The only reference point is other assets. Fear that other assets would not hold their value started gold's phenomenal price rise in the first place. That rise accelerated with the banking crisis that began in 2008, but it was already under way. From 2004 to 2007, investors who worried about the sustainability of the boom in such asset prices as stocks and real estate, bought gold to hedge against a collapse. Gold investment in that period—around 600 tons a year—was twice what it had been in the four years that preceded it. The question of how far the gold price can rise becomes a question about how far down the economy can go. Or put the other way—the gold price will flame out when the economy stabilizes.

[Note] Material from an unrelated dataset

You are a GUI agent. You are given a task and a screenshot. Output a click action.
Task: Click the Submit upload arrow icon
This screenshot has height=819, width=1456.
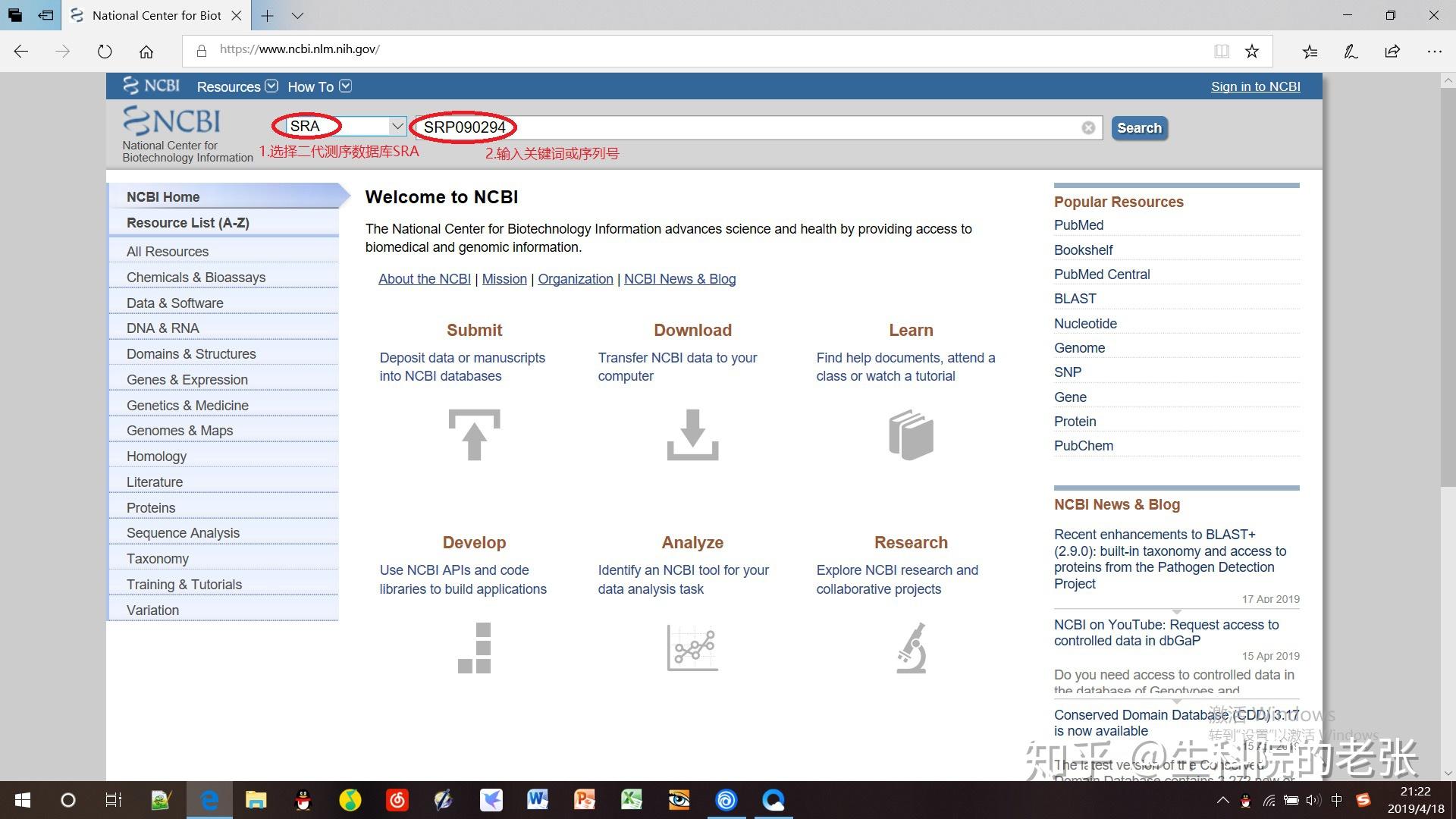[x=474, y=435]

Except for a few practical uses, gold is a notional construct. It has no meaning but its price. Even the jewelry market hangs on that consideration—whether gold as a material is worth more than something else. Gold has moved far from its original place in the human imagination.
It's not clear that our distant ancestors even thought of it as valuable in the material sense. For much of prehistory, gold was placed in the ground as votive offerings. Our ancestors put gold in rivers from 2500 BC to 800 BC. Obviously they valued it, because it had some ceremonial role, but its value was not necessarily for trade. It was a value, scholars think, not for this world, but for the next. Gold was the last good-bye, a wish that would have to last forever. Maybe its immutability stood for the endurance of the human spirit in the face of death. Something of that association must have come down to us, and in the face of another apocalypse, people reached for gold.

In the financial crisis of the twenty-first century, doom was in the air.
One theory about the super-rich saw in the growing concentration of wealth the ultimate destruction of the class acquiring it. As they drained more and more of the available resources into their own pockets, impoverishing the other participants in the economy, they were killing the economy itself, and hence themselves. In the steady procession of awful stories through the news, there was a sense that the perpetrators of the disaster had not changed their ways. Banks engaged in criminal activities, including money laundering, interest-rate rigging, and illegal home foreclosures. As a result of the limping economy, government revenues decreased and public finances deteriorated. In this environment, gold had its best bull run in history.

Every week a file of JPEGs lands in my inbox detailing the progress of the 45-million-ounce gold mine at Oyu Tolgoi in Mongolia. In the bamboo forest, thousands of diggers burrow through the soil. Now the search has moved to the deep ocean, where trillions of dollars worth of gold lies in sulfide deposits at volcanic vents. Nautilus Minerals of Toronto has a twenty-year lease on a target in the southwestern Pacific that it estimates to hold ten tons of gold. The Chinese are developing a submersible to explore deep-sea gold deposits and have acquired the rights to 3,860 square miles of seabed on a two-mile-deep volcanic rift in the Indian Ocean. There is no new use for gold driving this search, just the old one: an inextinguishable conviction that it will always save the day.